CBO also found growth slowed in spending per beneficiary.  While there are many contributing factors, the deceleration shows that smart policymaking and reforms can help bend the cost curve.  The ACA fundamentally changed health care, and thanks to the payment modernization and care transformation it initiated, we’re seeing reduced health spending.

But our work isn’t done.  Notwithstanding Medicare’s new power to negotiate the price of some drugs, thanks to the Inflation Reduction Act, Medicare spending continues to grow faster than the rest of the federal budget, and our national health expenditures are rising rapidly, too. 

That’s because our fragmented and endlessly complex health care system creates the perfect environment for inefficiencies to fester.  It is where excess costs live and grow.  Today, we’ll hear from experts about three areas of inefficiency that have increased health care costs for patients, families, and the federal government.

First, we’ll hear about the dizzying web of administrative tasks—the billing, the reporting, and all the non-clinical work incidental to the actual delivery of care—that providers face. We’ll hear how these burdens are responsible for over half a trillion dollars in health care spending every year.  Our discussion on this is especially timely. Research released last week revealed possible savings between $40 and $60 billion a year just from fixing the mess of health care billing and claims.

Next, we will hear about how consolidation in health care can raise prices for patients, leading to higher federal health spending.  We will also learn about potential solutions, like health cost databases that don’t just bring much needed transparency into the opaque world of health prices, but also enable stakeholders to take actionable steps to control spending based on that data.  Eighteen states, including Rhode Island, are already making use of tools like these, known as all-payer claims databases, to reduce patients’ costs and improve care.

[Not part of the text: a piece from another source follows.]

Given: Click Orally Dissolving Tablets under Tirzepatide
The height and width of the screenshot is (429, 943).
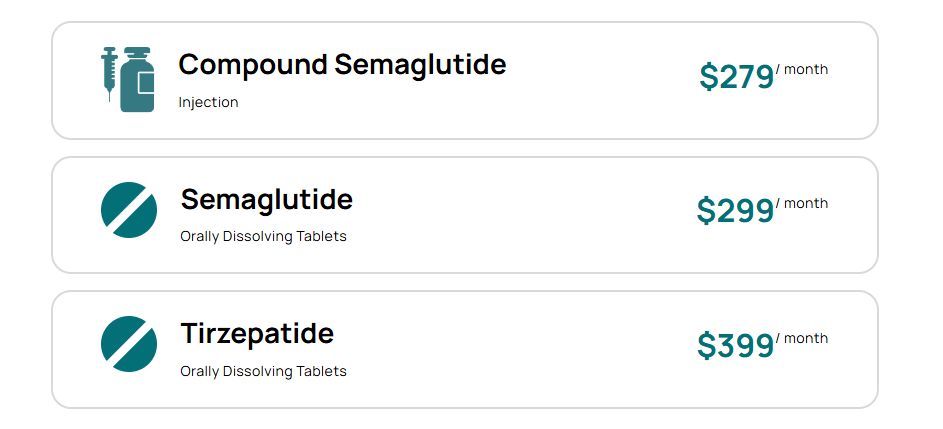Looking at the screenshot, I should coord(263,371).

Then, we’ll hear from one of Rhode Island’s leading health care experts, Dr. Al Kurose, about how our fragmented health system—with patients often navigating multiple providers at different sites, instead of obtaining care from a primary care provider—results in worse care at higher costs.  We’ll hear how delivery system reforms, like accountable care organizations, can promote higher quality care with less money spent.  Patients seeking care are often lost in the maze of our current fee-for-service system.  Transitioning to value-based care, predicated on strong primary care, can help achieve the long-sought Triple Aim: better care, better health, lower costs.

Within our current health care system, there is no doubt that value-based care is the best solution.  Value-based care rewards providers, not based on how much care they deliver for patients, but how well they deliver care. 

A decade on from the implementation of the ACA, we have learned a great deal.  We’ve learned that simplifying non-clinical work in health care, changing how we pay for care, and transforming how we deliver that care can lower costs and improve outcomes. If we do all of this more often and at scale, we can deliver the best and most accessible health care for all patients.